▶ **EXERCISE INSTRUCTIONS**
Rewrite the listing between the lines holding "Clear the Vehicle Profile 0001 selection" and "Where should I", inclusive. Add 14 to every coordinate in the answers and keep each request line unchanged.

▶ **PROVIDED DATA**
====

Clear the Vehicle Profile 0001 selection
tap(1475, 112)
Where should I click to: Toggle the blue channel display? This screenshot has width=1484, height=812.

====

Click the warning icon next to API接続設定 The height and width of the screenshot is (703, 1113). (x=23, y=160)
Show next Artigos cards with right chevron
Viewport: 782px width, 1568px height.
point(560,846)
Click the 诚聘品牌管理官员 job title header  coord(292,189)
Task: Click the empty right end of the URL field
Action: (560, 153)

====

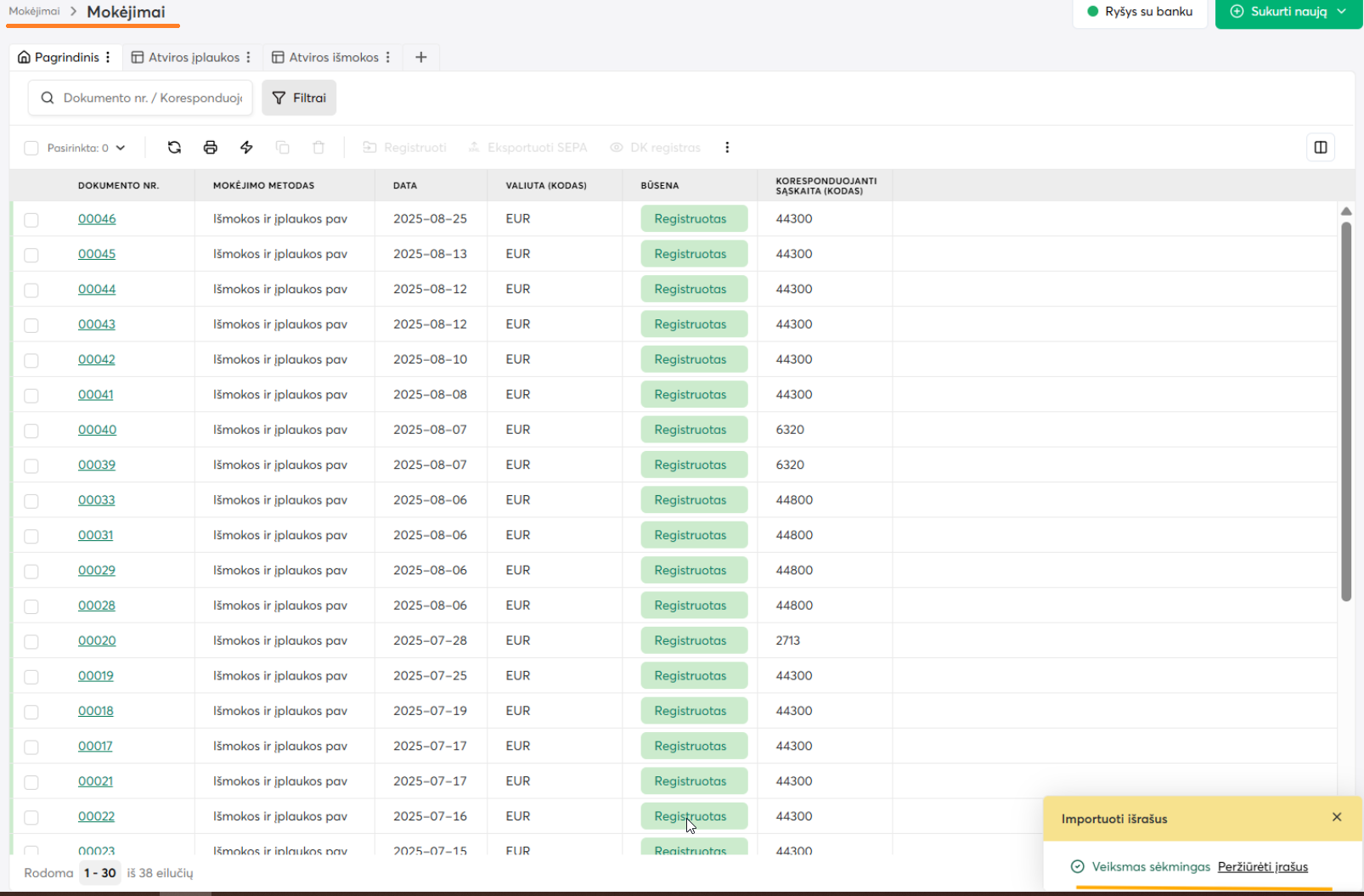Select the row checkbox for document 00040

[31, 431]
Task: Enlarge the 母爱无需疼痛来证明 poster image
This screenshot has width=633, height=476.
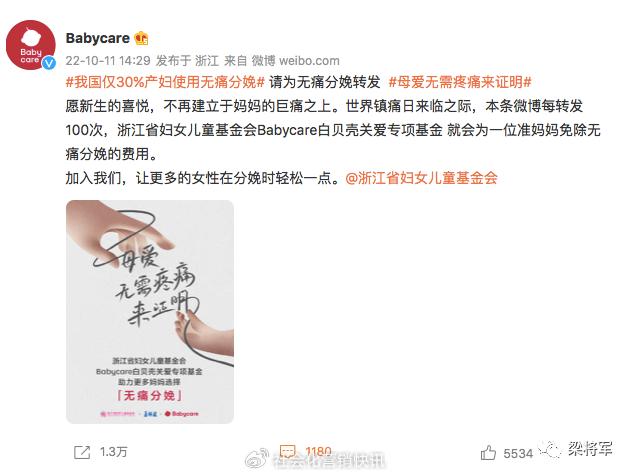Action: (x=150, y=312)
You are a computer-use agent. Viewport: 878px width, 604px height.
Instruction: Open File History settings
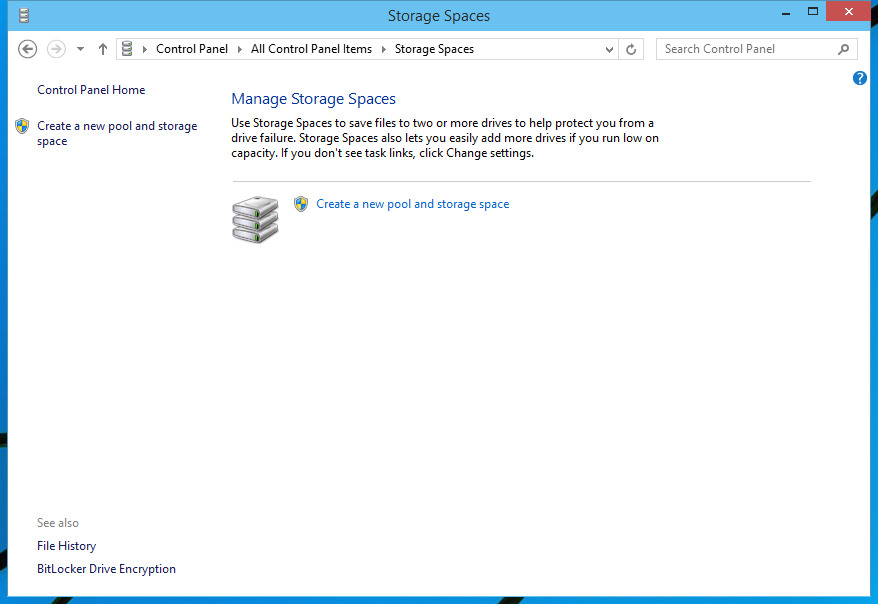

====

▶ **ANSWER TO THE EXERCISE**
Clear the Vehicle Profile 0001 selection
tap(1489, 126)
Where should I click to: Toggle the blue channel display? This screenshot has width=1484, height=812.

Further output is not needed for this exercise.